Salin, a Rohingya Muslim father of four, said his son spends most of his time in bed and he is unable to wander around like other youths in Kaung Doke Khar IDP camp which holds some 2,200 people.
Sultan feels most of the pain in his hands and legs. He is underweight and appears malnourished.
Salin said his son has taken medicines prescribed by an INGO-run clinic in the camp but they have had little effect.
Sultan's family can't afford to send him to the government-run Sittwe General Hospital for a more thorough medical examination.
"We totally rely on food rations provided by INGOs and we have no jobs, so we have no extra money and the only option for his treatment is the primary healthcare service in the camp," said Salin.
Sultan's family was forced to flee their home in Nazi village in June 2012 following an outbreak of sectarian violence. In Rakhine State, more than 120,000 Rohingya now live in squalid IDP camps with apartheid-like conditions.
A 10-year-old girl, Sumita, spent three months in bed this year due to malnutrition. She is tall but underweight and can't walk properly.
"We bring my daughter to the camp clinic. It is our only option for primary healthcare services," said Mamus Suda, Sumita's father.
The young girl's family are confined to Mon Sonywa IDP camp with 4,000 other Rohingya after fleeing their village five years ago.

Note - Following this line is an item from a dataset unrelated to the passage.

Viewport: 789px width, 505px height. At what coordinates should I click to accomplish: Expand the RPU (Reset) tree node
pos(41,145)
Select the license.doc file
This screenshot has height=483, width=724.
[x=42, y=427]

Sumita, 10, suffers from malnutrition, an increasingly common condition in Maw Sonya IDP camp near Sittwe. (ucanews.com photo)
Stunted and underweight
Movement restrictions, language difficulties, inability to pay, limited availability of services in camps and the refusal of some health facilities to treat Muslim patients, all contribute to the poor health conditions of the Rohingya in the camps, said a report by an advisory commission chaired by former-U.N. chief Kofi Annan.
Stress among IDPs in the camps has further heightened after a Rohingya militant group attacked several border posts in the state's north on Aug. 25 that led to the military clearance operations in the region. Since then, more than 500,000 Rohingya have poured into neighboring Bangladesh as refugees. The violence in northern Rakhine has led to a disruption of humanitarian activities in northern and central Rakhine regions.
As a result, many in the camps have not received their normal food assistance and primary healthcare care services. Camp-based Rohingya told ucanews.com that they are yet to receive their September food rations from the World Food Program (WFP).
NGO medical staff and doctors from the government-run hospital are said to have only visited camps three times since Aug. 25.
Meanwhile, staff from international aid organizations are wary of visiting densely populated camps due to hostilities toward aid groups from local-Buddhists after Aung San Suu Kyi's office published pictures of the WFP energy biscuits allegedly found at Rohingya militant camps.
The nutrition of children in Rakhine State is the worst in Myanmar, according to the advisory commission report. An estimated 38 percent of children are stunted and 34 percent are underweight. Widespread poverty, exacerbated by conflict, has resulted in protracted trends of both acute and chronic malnutrition across the state, said the report.